I'm worried about log and artifact collection. How would you do this? Also, would we be able to remove all (or at least most) of the echo lines that plague existing test cases? They make the test difficult to read.

Or maybe we should do it in parallel, and see where we end up.

I would like to avoid spending time implementing the framework if we are not going to use it. It will take some time to get the basics ready, and the difference with the current sssd offering is minimal.

However, I'm up to answering any questions, and even porting some of our current test cases to this framework to demonstrate how it works and try to reach a solution that the two of us like.

hallyn commented

I think what my gut feel has been trying to say to me is: we have lots of command line flags which interoperate in subtle ways, and they all need to be tested. If all of our command invocations are through an API (client.local.user(username).add()) then every flag would need an API option, and there's the added complexity of ordering.

Yes, all options need to be added manually. That's a disadvantage to this framework that I'm proposing. Still, do we add new options frequently? If we don't, then the drawback isn't so big.

CLIBuilderArgs uses a dictionary to hold the argument data, and this container is insertion ordered since python 3.6. So, if we want to have the arguments in a given order, we just need to create the dictionary in that order.

I understand your reluctance to add this framework because it hides a lot of complexity, including hardcoding certain things, in itself and does not allow you to change them easily.
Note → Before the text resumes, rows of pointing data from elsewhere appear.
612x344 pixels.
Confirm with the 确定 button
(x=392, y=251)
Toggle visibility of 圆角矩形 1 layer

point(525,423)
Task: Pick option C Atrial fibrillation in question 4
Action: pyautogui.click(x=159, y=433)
As said, I'm open to other ideas, I only want to improve our current situation.

Another possibility that occurred to me while I was on vacation. Instead of creating classes that handle the objects being handled (i.e. users, groups, passwords), we can provide the underlying CLI with a simple python wrapper. Example:

client.useradd("user1")

or

client.useradd("user1", password="Secret123", uid=5000)

It might even be possible to eliminate the client part altogether. WDYT?

Hi, I am the author of pytest-mh and sssd-test-framework, so I'd like to provide my two cents...

First, I don't know how your current tests looks, but pytest-mh would definitely work for this project nicely. I agree with @hallyn that you should have a more direct and flexible control over the commands you run, since you are testing a command line tool and not a daemon.

The main purpose of wrapping stuff into a nice framework API is to allow proper backup/restore/cleanup functionality (if we add user to LDAP, the user must be deleted when the test is finished). The other purpose is readability, documentation and easy usage. In case of shadow-utils, you can just backup and restore selected files (like /etc/passwd,group) so you do not need to track precise changes. On the other hand, you need the flexibility because you are testing each command line argument.

What you could do is to run client.host.ssh.exec(["useradd", ...]) directly, but for better readability I suggest to add a wrapper around this e.g. client.useradd(*args) where args is the command line. This will run the command over ssh in bash (bash -c) so you are not loosing shell; it is also possible to specify different shell if desired.

pytest-mh is a generic plugin that gives you the core functionality and building blocks required for testing. sssd-test-framework is for SSSD project. You can use it as inspiration, perhaps even include some bits from it, but you definitely should not follow it 1:1. You need to come up with what works for your project.

Thanks @pbrezina and @ikerexxe, that sounds good.

zeha commented

The system under test can’t be the one where the tests are run. We can user VMs or containers to deploy the system under test.

I'll note that Debian's test infrastructure is often already running inside some form of virtualization, and the entire system will be thrown away after the tests. It'd be good if tests can still be run in such an environment.